(Data provided Opens)

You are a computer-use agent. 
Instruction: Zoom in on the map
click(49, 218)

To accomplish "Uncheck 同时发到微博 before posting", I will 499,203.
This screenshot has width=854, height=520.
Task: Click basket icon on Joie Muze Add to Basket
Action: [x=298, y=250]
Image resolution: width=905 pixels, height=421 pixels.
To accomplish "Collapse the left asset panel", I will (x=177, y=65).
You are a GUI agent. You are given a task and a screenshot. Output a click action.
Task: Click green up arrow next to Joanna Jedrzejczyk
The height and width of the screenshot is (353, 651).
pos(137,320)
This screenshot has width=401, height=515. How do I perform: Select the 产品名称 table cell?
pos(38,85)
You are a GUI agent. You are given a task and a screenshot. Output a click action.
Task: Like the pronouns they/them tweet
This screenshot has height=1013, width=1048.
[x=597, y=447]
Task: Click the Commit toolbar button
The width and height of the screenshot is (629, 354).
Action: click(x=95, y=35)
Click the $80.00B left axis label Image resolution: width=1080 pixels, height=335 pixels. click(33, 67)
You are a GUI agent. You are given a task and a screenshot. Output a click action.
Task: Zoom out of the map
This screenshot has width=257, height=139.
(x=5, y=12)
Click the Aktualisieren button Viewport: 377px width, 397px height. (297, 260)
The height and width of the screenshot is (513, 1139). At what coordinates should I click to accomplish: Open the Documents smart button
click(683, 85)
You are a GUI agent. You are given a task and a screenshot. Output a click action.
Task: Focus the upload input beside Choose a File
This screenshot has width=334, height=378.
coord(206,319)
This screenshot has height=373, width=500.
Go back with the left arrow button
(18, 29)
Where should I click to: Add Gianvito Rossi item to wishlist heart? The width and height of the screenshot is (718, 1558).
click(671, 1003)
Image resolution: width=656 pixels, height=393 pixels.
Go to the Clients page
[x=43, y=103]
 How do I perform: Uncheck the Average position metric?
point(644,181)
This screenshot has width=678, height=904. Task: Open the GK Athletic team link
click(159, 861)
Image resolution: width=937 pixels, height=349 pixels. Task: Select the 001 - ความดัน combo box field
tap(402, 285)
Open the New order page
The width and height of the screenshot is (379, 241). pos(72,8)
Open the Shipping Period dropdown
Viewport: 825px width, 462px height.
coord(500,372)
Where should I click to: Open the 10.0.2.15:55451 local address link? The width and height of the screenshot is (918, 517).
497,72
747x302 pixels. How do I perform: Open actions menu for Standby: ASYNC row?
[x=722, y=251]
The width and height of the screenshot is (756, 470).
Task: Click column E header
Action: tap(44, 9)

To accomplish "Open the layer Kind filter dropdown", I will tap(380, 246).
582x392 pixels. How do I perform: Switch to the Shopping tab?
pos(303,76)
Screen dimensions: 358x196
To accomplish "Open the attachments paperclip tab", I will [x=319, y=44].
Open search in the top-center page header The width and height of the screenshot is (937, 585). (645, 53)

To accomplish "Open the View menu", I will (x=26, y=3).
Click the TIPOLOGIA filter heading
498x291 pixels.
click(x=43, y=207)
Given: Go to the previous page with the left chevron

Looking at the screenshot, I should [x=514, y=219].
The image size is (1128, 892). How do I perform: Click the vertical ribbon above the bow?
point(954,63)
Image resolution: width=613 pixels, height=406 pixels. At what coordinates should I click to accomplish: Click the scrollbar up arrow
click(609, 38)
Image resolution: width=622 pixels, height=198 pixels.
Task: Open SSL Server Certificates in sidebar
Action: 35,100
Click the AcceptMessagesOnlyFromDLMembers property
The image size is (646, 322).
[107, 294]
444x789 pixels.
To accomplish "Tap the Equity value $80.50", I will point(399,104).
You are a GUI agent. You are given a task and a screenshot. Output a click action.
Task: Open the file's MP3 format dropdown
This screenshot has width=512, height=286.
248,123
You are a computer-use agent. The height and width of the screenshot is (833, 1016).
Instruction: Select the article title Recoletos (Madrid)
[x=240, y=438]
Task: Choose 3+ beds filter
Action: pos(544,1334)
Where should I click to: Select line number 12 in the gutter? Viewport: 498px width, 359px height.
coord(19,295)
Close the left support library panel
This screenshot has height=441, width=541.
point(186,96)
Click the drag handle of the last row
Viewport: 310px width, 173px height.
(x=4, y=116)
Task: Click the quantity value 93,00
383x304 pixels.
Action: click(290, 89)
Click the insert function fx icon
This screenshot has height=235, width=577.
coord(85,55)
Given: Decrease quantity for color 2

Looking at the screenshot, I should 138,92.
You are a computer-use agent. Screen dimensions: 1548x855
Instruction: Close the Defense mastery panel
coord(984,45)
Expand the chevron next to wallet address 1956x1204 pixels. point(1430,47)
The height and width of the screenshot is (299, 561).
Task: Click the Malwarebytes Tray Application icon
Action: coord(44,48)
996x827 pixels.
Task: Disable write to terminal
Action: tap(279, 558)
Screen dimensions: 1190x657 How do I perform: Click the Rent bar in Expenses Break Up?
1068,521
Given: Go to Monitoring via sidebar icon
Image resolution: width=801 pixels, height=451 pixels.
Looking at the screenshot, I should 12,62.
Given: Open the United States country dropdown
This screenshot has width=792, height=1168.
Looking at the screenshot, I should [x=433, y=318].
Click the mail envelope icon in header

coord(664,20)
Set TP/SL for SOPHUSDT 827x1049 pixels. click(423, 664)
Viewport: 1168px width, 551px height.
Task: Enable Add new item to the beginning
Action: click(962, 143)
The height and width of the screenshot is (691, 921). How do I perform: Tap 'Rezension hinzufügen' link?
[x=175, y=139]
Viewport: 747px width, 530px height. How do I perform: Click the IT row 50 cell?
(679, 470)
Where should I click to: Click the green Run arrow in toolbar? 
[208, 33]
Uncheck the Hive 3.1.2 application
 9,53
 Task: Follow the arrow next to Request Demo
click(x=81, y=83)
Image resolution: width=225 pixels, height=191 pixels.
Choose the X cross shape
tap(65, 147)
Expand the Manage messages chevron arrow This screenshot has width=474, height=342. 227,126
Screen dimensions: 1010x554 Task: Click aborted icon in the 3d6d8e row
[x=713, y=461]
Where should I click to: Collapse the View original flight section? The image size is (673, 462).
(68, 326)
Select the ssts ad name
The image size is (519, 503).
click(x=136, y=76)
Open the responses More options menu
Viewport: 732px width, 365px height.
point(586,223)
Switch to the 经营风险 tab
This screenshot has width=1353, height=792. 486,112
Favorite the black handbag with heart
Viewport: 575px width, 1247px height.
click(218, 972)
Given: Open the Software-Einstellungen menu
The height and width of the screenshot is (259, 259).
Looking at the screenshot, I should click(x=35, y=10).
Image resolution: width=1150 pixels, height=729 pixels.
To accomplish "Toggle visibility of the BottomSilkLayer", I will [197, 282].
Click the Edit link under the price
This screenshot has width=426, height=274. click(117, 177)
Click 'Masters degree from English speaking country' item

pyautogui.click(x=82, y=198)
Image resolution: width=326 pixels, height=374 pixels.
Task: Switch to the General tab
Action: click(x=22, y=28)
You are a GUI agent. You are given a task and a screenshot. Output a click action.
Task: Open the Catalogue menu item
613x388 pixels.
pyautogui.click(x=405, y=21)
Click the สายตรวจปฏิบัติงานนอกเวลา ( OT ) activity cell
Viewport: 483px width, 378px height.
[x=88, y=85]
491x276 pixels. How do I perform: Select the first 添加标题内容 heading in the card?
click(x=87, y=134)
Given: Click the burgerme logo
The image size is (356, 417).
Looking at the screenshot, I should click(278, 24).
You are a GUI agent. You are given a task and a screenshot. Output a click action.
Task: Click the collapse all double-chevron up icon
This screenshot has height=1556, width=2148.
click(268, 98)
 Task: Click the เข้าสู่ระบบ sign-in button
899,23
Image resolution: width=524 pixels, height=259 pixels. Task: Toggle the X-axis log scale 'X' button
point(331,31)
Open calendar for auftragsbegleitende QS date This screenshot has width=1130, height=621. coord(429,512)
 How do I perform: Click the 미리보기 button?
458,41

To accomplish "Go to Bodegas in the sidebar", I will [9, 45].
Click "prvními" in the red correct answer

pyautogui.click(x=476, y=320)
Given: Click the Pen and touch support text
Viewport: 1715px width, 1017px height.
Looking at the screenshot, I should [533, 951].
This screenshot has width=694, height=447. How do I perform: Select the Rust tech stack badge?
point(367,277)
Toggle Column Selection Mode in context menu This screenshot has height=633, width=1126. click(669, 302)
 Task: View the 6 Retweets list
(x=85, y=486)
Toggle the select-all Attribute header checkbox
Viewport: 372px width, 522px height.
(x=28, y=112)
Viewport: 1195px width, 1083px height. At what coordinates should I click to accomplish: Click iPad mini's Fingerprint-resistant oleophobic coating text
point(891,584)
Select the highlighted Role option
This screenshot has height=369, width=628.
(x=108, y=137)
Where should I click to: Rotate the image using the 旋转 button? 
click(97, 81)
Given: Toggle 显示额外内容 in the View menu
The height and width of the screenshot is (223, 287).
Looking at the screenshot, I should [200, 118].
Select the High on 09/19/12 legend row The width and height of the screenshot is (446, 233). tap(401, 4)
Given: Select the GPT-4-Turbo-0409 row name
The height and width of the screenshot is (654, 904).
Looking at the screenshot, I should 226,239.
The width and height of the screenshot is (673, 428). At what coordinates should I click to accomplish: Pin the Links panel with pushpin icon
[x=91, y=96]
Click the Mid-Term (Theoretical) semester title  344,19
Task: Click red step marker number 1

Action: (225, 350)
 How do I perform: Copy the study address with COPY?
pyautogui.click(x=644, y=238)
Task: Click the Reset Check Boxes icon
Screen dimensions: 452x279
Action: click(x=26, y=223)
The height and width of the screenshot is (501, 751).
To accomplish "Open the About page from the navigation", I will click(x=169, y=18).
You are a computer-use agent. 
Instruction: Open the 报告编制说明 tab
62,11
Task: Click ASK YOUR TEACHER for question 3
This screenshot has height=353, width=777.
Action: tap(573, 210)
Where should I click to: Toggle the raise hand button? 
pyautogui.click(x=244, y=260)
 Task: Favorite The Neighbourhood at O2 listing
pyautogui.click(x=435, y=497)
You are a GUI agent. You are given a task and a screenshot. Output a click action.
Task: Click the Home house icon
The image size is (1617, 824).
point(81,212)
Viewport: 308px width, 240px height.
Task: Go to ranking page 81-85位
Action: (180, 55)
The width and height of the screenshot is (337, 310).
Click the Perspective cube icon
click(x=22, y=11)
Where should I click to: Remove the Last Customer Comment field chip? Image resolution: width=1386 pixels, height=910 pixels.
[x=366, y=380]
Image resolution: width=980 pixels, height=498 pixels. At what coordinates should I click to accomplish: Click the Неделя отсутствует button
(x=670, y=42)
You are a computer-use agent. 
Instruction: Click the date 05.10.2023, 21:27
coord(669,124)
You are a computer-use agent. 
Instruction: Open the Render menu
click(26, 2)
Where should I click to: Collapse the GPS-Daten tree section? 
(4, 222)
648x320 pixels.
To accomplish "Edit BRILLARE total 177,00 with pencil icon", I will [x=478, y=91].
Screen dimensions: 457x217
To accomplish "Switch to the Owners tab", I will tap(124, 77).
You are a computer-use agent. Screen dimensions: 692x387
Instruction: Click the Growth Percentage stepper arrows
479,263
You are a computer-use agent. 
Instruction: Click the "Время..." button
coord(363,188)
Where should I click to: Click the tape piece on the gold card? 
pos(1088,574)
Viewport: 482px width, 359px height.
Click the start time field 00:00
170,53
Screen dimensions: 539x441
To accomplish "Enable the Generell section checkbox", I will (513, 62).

(Data provided Closes)

Aim of the task: Using the entries shown above, reproduce verbatim the lines from the line bearing "Set TP/SL for" to the line bearing "Image resolution: width=225", inclusive.

Output of the exercise:
Set TP/SL for SOPHUSDT 827x1049 pixels. click(423, 664)
Viewport: 1168px width, 551px height.
Task: Enable Add new item to the beginning
Action: click(962, 143)
The height and width of the screenshot is (691, 921). How do I perform: Tap 'Rezension hinzufügen' link?
[x=175, y=139]
Viewport: 747px width, 530px height. How do I perform: Click the IT row 50 cell?
(679, 470)
Where should I click to: Click the green Run arrow in toolbar? 
[208, 33]
Uncheck the Hive 3.1.2 application
 9,53
 Task: Follow the arrow next to Request Demo
click(x=81, y=83)
Image resolution: width=225 pixels, height=191 pixels.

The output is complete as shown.